The Art of Doing Nothing

Usually, a hotel spa experience begins with an elevator that takes you into an enclosed, dark space, which someone thought needed to utilized. Ein Gedi did the exact opposite – They looked for the most desirable and special spot and there, they built the Synergy Spa.

There are places in the hotel from which you can see the sea, places where you can look out over Matzok Haetekim and the Nature Reserve, places with magnificent gardens – but only at the Synergy Spa you can find all of that, together. The spa was built on the northeast side of the ridge upon which Ein-Gedi sits, and you can see the Nature Reserve, the sea and the desert, all in one glance. Very appropriately, Amos Kenan’s charming quote has been inscribed at the entrance to the spa: “The world has seas and it has deserts, but God’s grace is where the sea meets the desert and the desert meets the sea”.

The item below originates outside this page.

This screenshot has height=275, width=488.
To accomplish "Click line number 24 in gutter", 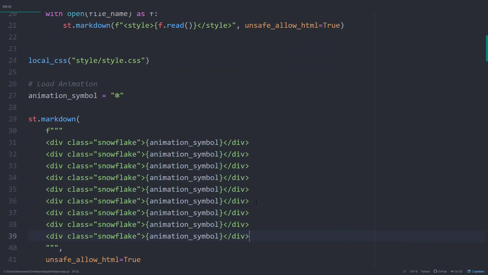I will click(x=12, y=61).
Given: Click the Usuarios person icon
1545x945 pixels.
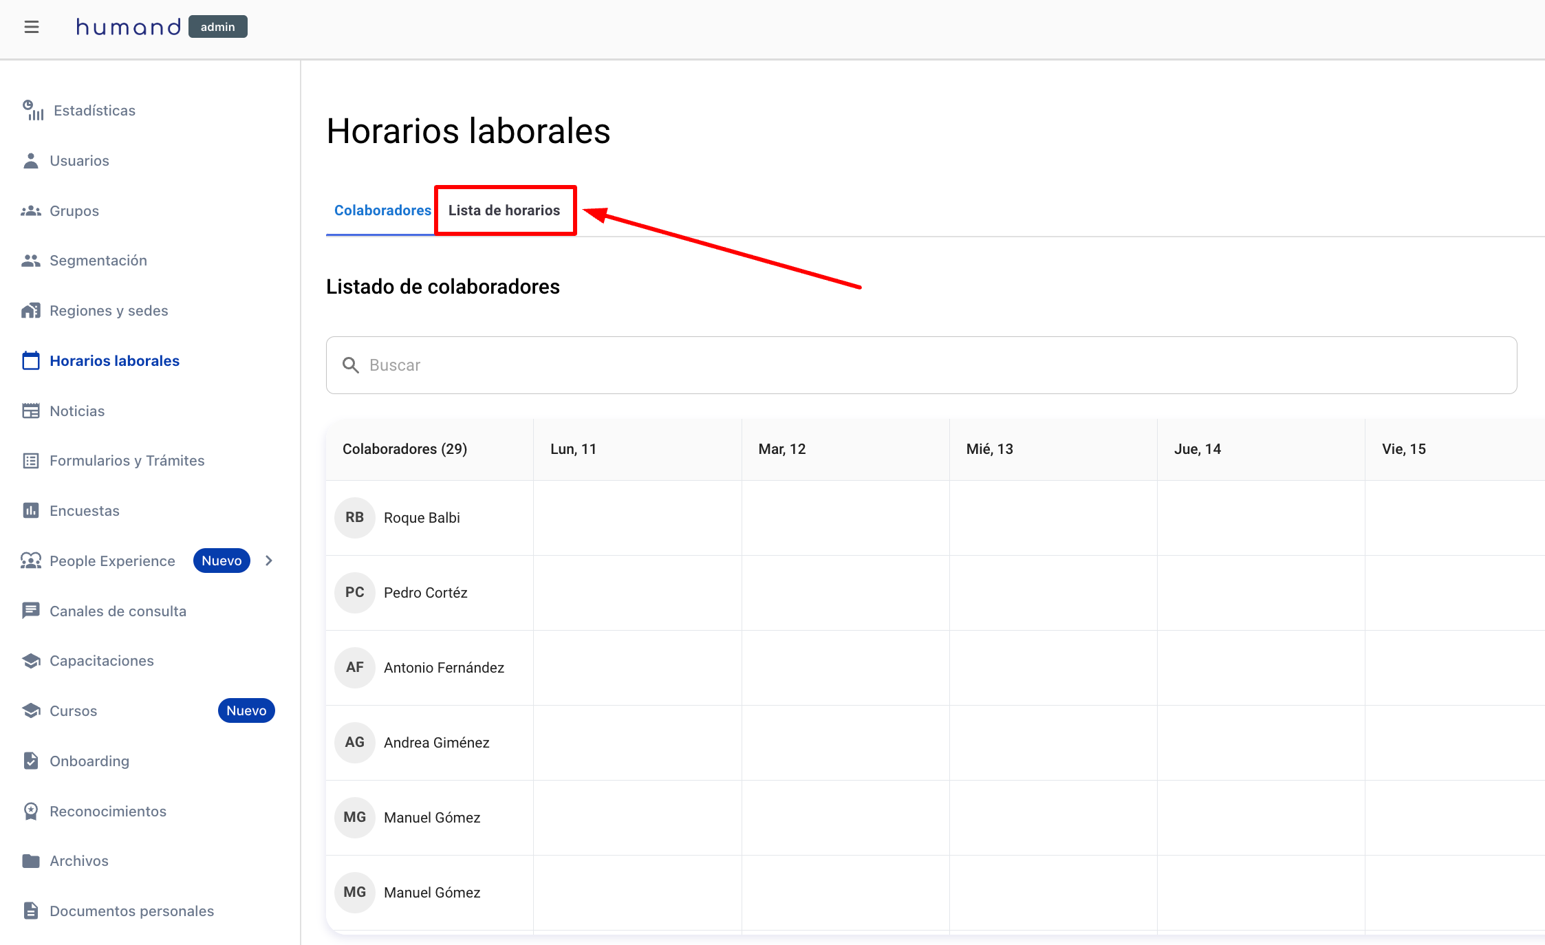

The Freshwater Pool at Synergy Spa. Photograph: Avishag Eylon

Synergy Spa is now open to all hotel guests at no extra fee (spa-only visitors are charged on regular days). The spa has a heated pool filled with water from the Dead Sea, a dry sauna, 12 treatment rooms, a freshwater pool and lots of places to relax – either inside the large, air-conditioned, glass-walled building that will allow you to see the view, or outside right in the arms of Nature.

The spa also offers a free refreshment corner with many varieties of herbal teas, cookies and fruits. There’s something lovely about this kindness, a sense that the hotel staff really want you to have fun and are making all possible efforts for that to happen. It would be great if you had 3-4 varieties of tea to choose from, but the abundance and quality are exactly those extra little steps that show you that the staff here work from the heart, and not just to clock-up work hours.

Next to the spa is the hotel’s pool, which is the bustling heart of the hotel on summer days. This pool has already starred in some lists of Israel’s most beautiful pools, and when you get there you understand why – the surprising combination of sea on one side, desert on the other and, in the middle, blue water surrounded by lawns and gardens – works wonderfully here too.

Photograph: Avishag Eylon

There’s no need for more than a good book, headphones and a drink in your hand, to spend a full day here having fun. Ein-Gedi even seems to persuade its guests to think a little differently about what a vacation is all about. Less pursuit of attractions and more rest. Less rushing around and more sticking around. In Ein-Gedi you don’t ask yourself what to do, you’re just there. In English it’s called: The Art of Doing Nothing. In Hebrew it doesn’t have a really successful translation, perhaps because it goes against the essence of our energetic Israeli identity.

We’ve already said that Ein-Gedi causes everyone to recreate themselves? Well, it’s happening to us, too!